Wednesday, April 15, 2009

536 ?Puede Usted Ahora Oirme?

536 ? Puede Usted Ahora Oirme?

So, soon, you will be able to cell phone the folks back home in Havana.

But, you say, they have no money for the phone or the bill.

No problem.  Under the changes just announced by the Obama administration, you can buy the phone and pay the bill FOR them.

There are other lifted restrictions, too.  Like more visits or longer visits or sending bucks.   But the telephone will turn out to be the most important thing to come of this.

Because if you can phone, you can text.  If you can text, you can surf. You can send pictures.  You can receive pictures.  Information is power.  

A friend, we'll call her Maria, was born in Cuba and left with her siblings and parents years after LBJ freed the slaves.

Maria, of the million dollar eyes, a smile brighter than any smoker deserves, a finely tuned brain and a hard line about Castro and Castro-Lite.  She illuminates some of what's going on down there.  The phrase "morally bankrupt" comes up more than once in the conversation.  Apathy.  Shut-down brains.  It's more than just poverty and oppression, she says.  It's a moral crisis.

Maria would like people with relatives to have the freedom to visit.  But, she says, there are those who just want rub their American experience into the faces of the resident Cubans, "exploit the 15 year old prostitutes" and generally strut and show off.  She doesn't believe the cell phone theory.  She says the population's been down so long, no one cares anymore.

She knows the culture well.  Perhaps she is right.  But maybe she's wrong.

She doesn't expect democracy, but maybe something akin to what happened in China, with some private businesses allowed to operate.
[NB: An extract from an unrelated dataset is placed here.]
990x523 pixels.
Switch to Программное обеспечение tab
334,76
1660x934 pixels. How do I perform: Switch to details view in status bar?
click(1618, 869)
There will be no overt counterrevolution.  But there might be a restoration of the missing backbones.  All it takes is one kid with the will to talk to his age-mates.  All it takes is a few pictures of ordinary Cuban-Americans living ordinary American lives, and of a car built after 1959, or a McDonald's menu or a Wal-Mart.  America is in sad economic shape right now.  But that won't last forever.

And with a little bit of a push, maybe that's the message we can send.

Of course, if cell service in Cuba turns out to be like early cell phone service in this country, they'd best master that most famous of all cell phone questions,  "?puede Usted ahora Oirme?'  

"Can you hear me now?"

Shrapnel:

--Do you think the Navy reads this blog?  Probably not.  But it's liberating that they came up with the same solution for rescuing Capt. Phillips.

--The car insurance mavens probably don't read here, either.  But they, too have come around to right thinking about those micro cars.  If your memory needs refreshing, here's a link to Wessay #331 from 12/07

--How do they make a buck on zero percent financing?  It sure isn't volume.  It's a mystery -- but they must, otherwise they wouldn't offer it.


I'm Wes Richards.  My opinions are my own, but you're welcome to them.® And apologies for the high school Spanish.